3. Eliminating the sources of waste and corruption: To increase productivity and provide good services to all workers rather than to a few hundred thousand with the right connections, we need a revolution in the public sector. We have to close down unnecessary units and create an economy that attracts outstanding people and gets rid of the dregs.
Anyone who declares that we have to "strengthen the public sector" and then attacks those who want to improve it is either a hypocrite or naïve and unaware of the situation in most of the major organizations. Most Israeli citizens know – although it's unpopular to say so – that the public sector is largely inefficient, extremely wasteful and uses an organizational policy that undermines service to the citizens.
Anyone who really wants to help the weaker elements of society and to create a decent society with equal opportunities has to adhere to long-term policies to streamline the public sector and promote excellence. It's complicated and politically volatile, but if we don't do it, Israel will never be a good place to live and will continue to pursue a self-destructive policy.
But this extravagant waste is not limited to the public sector. The private sector is rife with owners of large and small businesses who are able to overcharge because of the monopolistic nature of the Israeli economy. The importers of luxury cars and agents of luxury real estate are assisted by accountants, lobbyists, public relations directors and law firms. It's not enough to tax the rich to deal with the inequality in the State of Israel. Such a tax doesn't differentiate between leeches and people with talent and initiative. All those who have been living at the expense of others – monopolists, real estate sharks, those with connections in the local authorities, the tender stealers in the public sector and the thousands of cartels in the private market – must be rooted out.

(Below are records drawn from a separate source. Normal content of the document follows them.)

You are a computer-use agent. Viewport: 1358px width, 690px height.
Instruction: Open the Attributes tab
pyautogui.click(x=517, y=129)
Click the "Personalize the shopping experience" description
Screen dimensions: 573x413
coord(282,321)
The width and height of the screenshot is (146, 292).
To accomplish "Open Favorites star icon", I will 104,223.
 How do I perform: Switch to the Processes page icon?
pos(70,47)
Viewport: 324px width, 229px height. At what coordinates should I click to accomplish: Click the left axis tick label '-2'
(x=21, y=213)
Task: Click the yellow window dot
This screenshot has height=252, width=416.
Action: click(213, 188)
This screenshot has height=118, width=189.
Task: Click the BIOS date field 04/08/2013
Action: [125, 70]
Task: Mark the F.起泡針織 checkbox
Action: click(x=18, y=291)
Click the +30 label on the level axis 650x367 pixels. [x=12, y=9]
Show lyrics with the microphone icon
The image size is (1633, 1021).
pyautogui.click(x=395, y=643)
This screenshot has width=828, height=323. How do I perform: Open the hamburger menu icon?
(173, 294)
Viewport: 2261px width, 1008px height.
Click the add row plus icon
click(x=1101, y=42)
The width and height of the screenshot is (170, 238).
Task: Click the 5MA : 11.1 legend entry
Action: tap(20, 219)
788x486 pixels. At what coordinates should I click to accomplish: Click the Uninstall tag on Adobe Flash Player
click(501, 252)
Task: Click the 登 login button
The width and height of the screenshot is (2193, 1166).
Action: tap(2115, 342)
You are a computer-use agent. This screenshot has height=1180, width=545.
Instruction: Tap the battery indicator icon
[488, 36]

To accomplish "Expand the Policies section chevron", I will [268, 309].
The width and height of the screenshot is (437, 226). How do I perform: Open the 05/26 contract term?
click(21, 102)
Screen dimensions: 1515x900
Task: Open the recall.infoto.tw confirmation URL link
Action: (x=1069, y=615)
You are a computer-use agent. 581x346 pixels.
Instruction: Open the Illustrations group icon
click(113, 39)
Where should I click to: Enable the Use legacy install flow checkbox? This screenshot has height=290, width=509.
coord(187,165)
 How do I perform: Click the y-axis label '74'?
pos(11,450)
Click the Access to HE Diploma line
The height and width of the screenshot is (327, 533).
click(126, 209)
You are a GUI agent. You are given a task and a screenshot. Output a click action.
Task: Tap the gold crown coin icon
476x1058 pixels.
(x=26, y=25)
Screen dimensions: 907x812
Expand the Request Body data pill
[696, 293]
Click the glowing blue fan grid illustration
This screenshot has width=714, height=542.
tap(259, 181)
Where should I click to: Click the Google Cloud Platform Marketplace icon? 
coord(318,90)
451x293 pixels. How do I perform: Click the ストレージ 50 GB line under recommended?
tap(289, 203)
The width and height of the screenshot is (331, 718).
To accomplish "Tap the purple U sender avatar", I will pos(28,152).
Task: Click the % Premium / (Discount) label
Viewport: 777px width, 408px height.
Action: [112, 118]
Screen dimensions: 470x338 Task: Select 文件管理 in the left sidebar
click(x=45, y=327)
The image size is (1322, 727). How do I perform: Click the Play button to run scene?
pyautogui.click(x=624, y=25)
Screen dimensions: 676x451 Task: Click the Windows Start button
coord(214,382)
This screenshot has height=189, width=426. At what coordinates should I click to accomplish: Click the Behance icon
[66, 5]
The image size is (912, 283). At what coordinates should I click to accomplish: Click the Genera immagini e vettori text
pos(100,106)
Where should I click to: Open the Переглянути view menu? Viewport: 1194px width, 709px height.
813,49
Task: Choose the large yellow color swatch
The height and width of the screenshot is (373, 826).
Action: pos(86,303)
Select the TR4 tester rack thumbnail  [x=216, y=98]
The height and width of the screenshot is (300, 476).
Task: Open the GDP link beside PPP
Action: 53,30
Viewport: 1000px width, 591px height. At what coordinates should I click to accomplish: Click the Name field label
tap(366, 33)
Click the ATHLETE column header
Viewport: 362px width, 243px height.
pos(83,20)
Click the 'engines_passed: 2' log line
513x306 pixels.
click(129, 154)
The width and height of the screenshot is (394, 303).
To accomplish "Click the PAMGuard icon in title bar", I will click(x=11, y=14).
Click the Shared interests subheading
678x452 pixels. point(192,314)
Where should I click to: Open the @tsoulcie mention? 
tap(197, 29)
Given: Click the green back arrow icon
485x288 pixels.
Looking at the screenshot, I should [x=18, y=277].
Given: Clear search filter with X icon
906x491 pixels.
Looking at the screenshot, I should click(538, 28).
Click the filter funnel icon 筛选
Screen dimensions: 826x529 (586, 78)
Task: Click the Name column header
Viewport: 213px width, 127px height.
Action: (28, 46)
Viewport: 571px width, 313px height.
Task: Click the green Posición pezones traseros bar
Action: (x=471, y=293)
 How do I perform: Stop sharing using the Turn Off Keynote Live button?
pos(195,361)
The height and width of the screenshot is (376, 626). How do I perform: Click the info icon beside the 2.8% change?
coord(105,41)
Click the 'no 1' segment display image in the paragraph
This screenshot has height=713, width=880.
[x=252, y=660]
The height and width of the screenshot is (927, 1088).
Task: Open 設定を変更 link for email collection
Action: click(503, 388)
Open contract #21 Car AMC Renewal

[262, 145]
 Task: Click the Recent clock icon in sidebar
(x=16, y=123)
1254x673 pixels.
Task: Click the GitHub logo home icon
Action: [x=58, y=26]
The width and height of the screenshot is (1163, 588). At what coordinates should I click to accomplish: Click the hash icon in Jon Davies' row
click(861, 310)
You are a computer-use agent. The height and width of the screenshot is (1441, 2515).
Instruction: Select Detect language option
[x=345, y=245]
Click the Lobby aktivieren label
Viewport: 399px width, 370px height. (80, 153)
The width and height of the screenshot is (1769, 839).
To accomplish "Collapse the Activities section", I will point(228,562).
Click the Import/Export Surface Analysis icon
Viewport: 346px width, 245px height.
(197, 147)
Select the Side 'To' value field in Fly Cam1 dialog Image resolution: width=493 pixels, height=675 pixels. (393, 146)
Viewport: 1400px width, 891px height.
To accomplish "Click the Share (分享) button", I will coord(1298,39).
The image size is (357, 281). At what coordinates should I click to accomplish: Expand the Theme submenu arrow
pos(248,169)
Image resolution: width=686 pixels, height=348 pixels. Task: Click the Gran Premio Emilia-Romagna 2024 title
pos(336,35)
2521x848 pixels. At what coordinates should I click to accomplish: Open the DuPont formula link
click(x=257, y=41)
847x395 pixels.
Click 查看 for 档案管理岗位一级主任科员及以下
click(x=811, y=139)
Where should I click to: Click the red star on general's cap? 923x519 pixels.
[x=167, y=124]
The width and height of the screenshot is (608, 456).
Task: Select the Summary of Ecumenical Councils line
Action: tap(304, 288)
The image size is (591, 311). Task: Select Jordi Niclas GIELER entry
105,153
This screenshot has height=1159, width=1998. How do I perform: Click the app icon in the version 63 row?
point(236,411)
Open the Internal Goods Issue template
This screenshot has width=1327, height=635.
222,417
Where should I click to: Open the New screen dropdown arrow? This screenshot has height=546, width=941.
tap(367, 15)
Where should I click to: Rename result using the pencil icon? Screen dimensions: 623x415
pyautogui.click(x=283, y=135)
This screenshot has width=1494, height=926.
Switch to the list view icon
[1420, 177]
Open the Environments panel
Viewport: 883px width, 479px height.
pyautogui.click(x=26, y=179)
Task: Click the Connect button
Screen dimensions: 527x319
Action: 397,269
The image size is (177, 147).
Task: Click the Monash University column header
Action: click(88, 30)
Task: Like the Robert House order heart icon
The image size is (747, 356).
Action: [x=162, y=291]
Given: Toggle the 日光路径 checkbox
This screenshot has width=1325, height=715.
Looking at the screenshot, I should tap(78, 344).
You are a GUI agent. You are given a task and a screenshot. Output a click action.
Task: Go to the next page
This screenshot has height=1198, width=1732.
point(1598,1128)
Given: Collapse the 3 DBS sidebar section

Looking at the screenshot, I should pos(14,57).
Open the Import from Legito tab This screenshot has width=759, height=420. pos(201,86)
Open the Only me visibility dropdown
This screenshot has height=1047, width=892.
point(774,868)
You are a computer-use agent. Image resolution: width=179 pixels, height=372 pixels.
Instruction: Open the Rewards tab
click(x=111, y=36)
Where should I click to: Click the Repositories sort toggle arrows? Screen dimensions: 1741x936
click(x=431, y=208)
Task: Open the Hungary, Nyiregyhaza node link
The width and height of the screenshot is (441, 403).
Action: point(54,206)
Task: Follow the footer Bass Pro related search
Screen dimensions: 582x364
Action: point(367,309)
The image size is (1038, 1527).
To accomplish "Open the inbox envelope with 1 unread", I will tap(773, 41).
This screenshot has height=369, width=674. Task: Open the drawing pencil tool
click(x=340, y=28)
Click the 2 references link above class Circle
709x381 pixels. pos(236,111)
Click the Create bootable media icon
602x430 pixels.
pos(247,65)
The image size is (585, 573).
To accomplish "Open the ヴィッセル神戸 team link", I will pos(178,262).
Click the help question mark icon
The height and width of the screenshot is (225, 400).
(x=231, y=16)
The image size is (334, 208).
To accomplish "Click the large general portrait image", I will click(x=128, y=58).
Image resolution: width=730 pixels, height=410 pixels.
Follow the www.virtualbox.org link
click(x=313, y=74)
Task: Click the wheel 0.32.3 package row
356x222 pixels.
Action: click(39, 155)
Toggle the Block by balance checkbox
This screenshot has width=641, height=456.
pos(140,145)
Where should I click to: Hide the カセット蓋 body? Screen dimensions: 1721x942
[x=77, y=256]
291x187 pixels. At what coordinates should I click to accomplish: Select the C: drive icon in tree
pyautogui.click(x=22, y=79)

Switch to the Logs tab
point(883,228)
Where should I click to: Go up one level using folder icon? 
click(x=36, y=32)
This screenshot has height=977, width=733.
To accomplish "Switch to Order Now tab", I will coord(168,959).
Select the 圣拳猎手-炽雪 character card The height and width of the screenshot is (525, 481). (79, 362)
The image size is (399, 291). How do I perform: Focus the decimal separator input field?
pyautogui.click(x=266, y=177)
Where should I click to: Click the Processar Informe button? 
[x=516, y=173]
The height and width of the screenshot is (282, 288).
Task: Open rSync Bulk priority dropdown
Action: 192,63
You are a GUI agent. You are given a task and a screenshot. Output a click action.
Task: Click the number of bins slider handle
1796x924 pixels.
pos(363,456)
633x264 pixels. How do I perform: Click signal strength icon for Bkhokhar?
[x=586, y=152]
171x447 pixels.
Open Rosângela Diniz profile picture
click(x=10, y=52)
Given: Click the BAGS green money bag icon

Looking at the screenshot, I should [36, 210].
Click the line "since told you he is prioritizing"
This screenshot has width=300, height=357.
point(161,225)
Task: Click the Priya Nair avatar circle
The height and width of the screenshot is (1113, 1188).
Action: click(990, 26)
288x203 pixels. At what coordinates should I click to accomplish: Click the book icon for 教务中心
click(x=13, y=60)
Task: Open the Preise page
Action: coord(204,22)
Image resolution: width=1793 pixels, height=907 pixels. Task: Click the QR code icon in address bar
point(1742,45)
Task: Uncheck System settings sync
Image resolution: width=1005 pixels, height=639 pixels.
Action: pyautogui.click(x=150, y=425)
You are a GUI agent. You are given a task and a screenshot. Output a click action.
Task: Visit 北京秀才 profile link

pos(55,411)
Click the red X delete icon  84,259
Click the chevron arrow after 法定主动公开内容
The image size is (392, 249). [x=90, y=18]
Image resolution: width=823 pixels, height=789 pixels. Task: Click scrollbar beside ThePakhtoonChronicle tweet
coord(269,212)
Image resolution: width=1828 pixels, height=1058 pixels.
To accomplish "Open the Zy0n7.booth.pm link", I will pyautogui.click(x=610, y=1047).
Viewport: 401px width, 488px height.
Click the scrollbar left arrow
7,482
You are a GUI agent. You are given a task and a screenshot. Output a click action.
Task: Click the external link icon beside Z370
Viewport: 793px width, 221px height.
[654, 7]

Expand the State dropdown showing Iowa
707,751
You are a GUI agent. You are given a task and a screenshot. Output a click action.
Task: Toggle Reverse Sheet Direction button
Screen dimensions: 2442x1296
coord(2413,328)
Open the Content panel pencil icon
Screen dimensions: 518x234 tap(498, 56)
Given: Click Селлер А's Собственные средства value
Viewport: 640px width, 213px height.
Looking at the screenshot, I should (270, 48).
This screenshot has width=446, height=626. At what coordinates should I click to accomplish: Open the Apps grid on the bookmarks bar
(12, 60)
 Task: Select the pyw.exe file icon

4. Cutting the defense budget: The budget has almost doubled in the past decade and continues to grow even as our Arab neighbors, Iraq, Syria, and Egypt, have suffered economic and political collapse. Israel is a huge power in a crumbling Middle East where Iran remains the sole hostile power and is also undergoing economic deterioration. The problem is that because of the structure of the defense budget and the opaque nature of the defense establishment, nobody has any incentive to streamline so as to release resources for civilian purposes – health, education and social welfare.
Some politicians talk about a change in the order of priorities, which is a kind of lie, because what's needed in the defense establishment is not a change in the order of priorities. As in any huge, opaque and secret organization there is a tremendous waste of money that has nothing to do with security or priorities. Nobody has the courage to touch the "sacred" defense budget.
5. Reducing housing prices: The first major revolution can be implemented without additional budgets and even when there are deficits. The price of housing can be lowered by 20 percent to 30 percent within two or three years. The main obstacle is not the bureaucracy but the opposition of strong interest groups that don't want to see a drop in the value of their real estate.
But as long as young couples are taking out mortgages to the tune of NIS 50 billion and buying apartments and houses that are far beyond their means, there is an increased risk of a future economic and social crisis, due to the hundreds of thousands of families who have mortgaged their financial future by giving their money to the real estate sharks. All the parties in the coming government and Knesset, whether right or left, have an opportunity to tackle this problem together. All of us – the new and determined MKs and we the public must ensure that they do so.